How units show up in the ledger

  • Ledger inventory is tracked in units (by bucket): refrigeratedUnits, ambientUnits, notForResaleUnits.
  • Each week must satisfy: End Units = Begin Units + Received Units − Used Units − Waste Units (for each bucket).
  • That conservation rule is what makes units feel "real" inside the simulation.

How a unit varies by store type

  • A unit is not the same physical thing in every store type; it's sized to match that store's reality.
  • Best mental model: a unit is "one standard restocking bundle" for that store type.
  • Store types define the bundle via capacity units (storage), avg unit cost (price), and goods per unit (yield).

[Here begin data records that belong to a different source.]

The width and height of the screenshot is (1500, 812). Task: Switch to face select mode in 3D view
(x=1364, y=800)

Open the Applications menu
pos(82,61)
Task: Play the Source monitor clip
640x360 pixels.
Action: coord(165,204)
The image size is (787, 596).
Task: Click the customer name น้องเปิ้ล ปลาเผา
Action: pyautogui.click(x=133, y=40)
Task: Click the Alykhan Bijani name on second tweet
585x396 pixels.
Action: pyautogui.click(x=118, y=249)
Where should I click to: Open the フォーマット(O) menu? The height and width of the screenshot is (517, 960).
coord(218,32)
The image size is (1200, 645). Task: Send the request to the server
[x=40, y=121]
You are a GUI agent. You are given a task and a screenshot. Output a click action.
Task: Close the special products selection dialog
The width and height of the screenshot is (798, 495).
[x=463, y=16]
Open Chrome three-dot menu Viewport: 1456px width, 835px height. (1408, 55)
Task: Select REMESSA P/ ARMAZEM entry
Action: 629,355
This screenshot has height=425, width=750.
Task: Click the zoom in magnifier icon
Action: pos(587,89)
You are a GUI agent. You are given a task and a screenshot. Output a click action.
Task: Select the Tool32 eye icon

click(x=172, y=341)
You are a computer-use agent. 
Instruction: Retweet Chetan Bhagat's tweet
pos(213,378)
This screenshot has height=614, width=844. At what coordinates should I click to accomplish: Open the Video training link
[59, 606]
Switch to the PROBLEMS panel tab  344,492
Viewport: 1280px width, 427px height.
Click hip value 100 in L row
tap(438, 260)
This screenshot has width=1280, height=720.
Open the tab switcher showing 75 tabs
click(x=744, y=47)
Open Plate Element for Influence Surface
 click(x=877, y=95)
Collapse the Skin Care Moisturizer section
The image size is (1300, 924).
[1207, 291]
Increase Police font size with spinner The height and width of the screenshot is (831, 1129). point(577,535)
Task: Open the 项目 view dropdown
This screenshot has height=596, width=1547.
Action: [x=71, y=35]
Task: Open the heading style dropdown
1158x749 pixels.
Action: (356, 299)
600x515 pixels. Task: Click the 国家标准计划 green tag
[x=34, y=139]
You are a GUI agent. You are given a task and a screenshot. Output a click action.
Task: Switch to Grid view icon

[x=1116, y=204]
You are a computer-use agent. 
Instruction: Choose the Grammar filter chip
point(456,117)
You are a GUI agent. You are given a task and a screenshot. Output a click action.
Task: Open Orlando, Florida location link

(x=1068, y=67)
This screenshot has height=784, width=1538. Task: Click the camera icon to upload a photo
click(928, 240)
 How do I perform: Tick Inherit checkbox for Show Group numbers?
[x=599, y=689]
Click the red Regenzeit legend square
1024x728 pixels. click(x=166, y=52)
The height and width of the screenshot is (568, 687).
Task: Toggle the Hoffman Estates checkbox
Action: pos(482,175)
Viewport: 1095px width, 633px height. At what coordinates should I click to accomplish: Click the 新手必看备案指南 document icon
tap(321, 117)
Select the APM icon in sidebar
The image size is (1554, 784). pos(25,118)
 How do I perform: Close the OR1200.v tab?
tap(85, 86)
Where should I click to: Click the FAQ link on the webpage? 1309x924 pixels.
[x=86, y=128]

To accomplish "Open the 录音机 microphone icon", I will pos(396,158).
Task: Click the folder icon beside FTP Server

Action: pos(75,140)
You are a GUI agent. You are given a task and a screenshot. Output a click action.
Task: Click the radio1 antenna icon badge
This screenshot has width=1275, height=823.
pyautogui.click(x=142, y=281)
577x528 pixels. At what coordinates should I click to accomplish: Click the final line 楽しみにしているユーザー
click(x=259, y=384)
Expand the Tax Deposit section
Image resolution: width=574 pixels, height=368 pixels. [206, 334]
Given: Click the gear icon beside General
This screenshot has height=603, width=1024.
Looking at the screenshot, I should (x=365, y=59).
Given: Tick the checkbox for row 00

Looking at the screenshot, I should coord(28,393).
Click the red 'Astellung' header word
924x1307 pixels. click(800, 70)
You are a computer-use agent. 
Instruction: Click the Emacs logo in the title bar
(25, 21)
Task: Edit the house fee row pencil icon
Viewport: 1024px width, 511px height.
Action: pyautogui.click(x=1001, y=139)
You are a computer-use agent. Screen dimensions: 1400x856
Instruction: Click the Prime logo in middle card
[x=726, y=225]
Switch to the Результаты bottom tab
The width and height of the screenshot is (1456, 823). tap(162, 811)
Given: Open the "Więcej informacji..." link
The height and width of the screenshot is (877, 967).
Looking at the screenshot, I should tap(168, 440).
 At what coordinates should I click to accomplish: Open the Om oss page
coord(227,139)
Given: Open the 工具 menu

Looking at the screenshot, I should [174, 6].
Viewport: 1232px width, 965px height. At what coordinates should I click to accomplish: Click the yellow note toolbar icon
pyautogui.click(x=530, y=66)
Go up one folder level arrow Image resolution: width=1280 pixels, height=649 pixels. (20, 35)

Store-type examples (intuition)

  • Food truck: small cooler-sized bundles; lower capacity means stockouts happen fast if you under-order.
  • Street cart: tiny bundles (cart-bin sized); refrigerated capacity is extremely tight.
  • Campus kiosk: standardized restock packs; ambient can be easier to store than refrigerated.
  • Bar and grill: larger pantry/fridge case-pack bundles; higher capacities (especially ambient).
  • Franchise location: consistent bulk bundles with better pricing; often slightly better yields from efficiency.
  • Fine dining: smaller, pricey bundles of premium ingredients; yields can be lower due to complexity/waste.
  • Upscale bistro: premium but practical bundles designed for steady service.
  • Festival vendor: big event-weekend bundles; operating supplies can become the limiter at high volume.

A concrete example

  • Assume: refrigerated goods per unit = 2.5, ambient goods per unit = 5, ops goods per unit = 12.
  • If you sell 80 products: refrigerated used = 80 / 2.5 = 32 units.
  • If you sell 80 products: ambient used = 80 / 5 = 16 units.
  • If you sell 80 products: ops used = 80 / 12 = 6.67 units.
  • This is why refrigerated is often the first bottleneck, and why ops can look small but still matter if capacity is low.

One sentence to remember

  • A unit is a store-type-sized bundle of inventory, and goods per unit tells you how many products that bundle can make.